The Dwarka Court in Delhi has issued a restraining order against Getmyuni Education Services Pvt Ltd, a startup that claims to be education technology-based. The order restrains the company from using the name, information and details of Usha Martin University from Jharkhand and Mangalyatan University from Uttar Pradesh on its website.
Plaintiffs Usha Martin and Mangalyatan Universities Claim Strong Case for Protection
The plaintiffs, Usha Martin and Mangalyatan Universities, alleged that Getmyuni Education Services Pvt Ltd was displaying information and details about the courses they offered, including eligibility criteria, fee structure, student ratings, affiliation/accreditation and facilities on its website without their consent.
They claimed that the company was commercially using their names to generate traffic on its website and providing leads to other universities who paid the defendant for its services. The plaintiffs assessed the loss caused to them by the conduct of the defendant at Rs. 10 lacs.
Defendant Accused of Using Plaintiffs’ Names for Economic Gain
The defendant allegedly offered to generate leads for numerous courses offered by the universities for a total consideration of Rs. 12 lacs. It was argued by the counsel for the plaintiffs that the defendant demanded money from them for showing their universities in top search results and giving good ratings. When they refused, the defendant allegedly showed their universities at 24/25 number and on the third/fourth page of the search.

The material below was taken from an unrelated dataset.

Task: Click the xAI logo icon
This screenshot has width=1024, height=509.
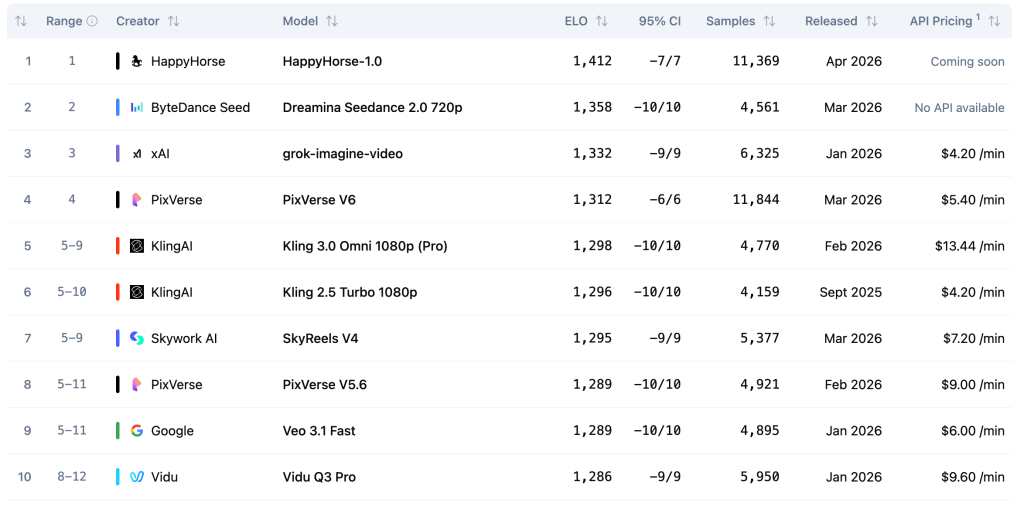Action: [137, 154]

Defendant’s Alleged Demands for Payment Lead to Negative Publicity for Plaintiffs
In the written statement filed on behalf of the defendant, it was submitted that the company had listed the information about the plaintiff universities that was available in the public domain in a bonafide manner to help interested students to know about them better and deeper. The defendant claimed that the use of the information was protected by the principle of fair dealing under the Copyright law.
The Court noted that “The defendant in its WS has stated that it is merely putting up publicly the information available regarding the plaintiff university on its website in an attempt to provide exhaustive knowledge to the students of the available universities and the courses provided by them. During arguments, it had been argued by counsel for the defendant that the information is provided free of cost and the listing is based on the available information, reviews and feedback obtained from the students. However, the contents of the emails relied upon by the counsel for plaintiff are contrary to the submissions made by the counsel for defendant.”
Court Holds Plaintiff Universities Have Legal Right to Protect Their Institution from Negative Publicity
On perusal of emails, the Court noted that the defendant sent a proposal to the plaintiff for payment of certain charges/cost for “Deliverables” which included “Top Search Listing” & “Leads and Responses” for its university on the website of the defendant. “From the various emails placed on record by the plaintiff, it is evident that the defendant asked about the cost of ‘Deliverables’ including ‘Top Search Listing’, ‘Leads and Responses’, of the plaintiff university.
The apprehension of the plaintiff that due to non-payment of the cost of deliverables by it to the defendant has resulted in showing its university at a much lower stage of the search engine is well explained”, the Court observed.
The Court held in its two similar orders passed in two separate suits filed by the plaintiff universities that they have the legal right to protect their institution from negative publicity in comparison to the other universities who pay the defendant for its services for top listing. “The plaintiff has made out a strong case for protection against the defendant for using its name on its website for its own economic gain and causing loss to the plaintiff in terms of negative publicity by showing it at a later stage of the search engine.”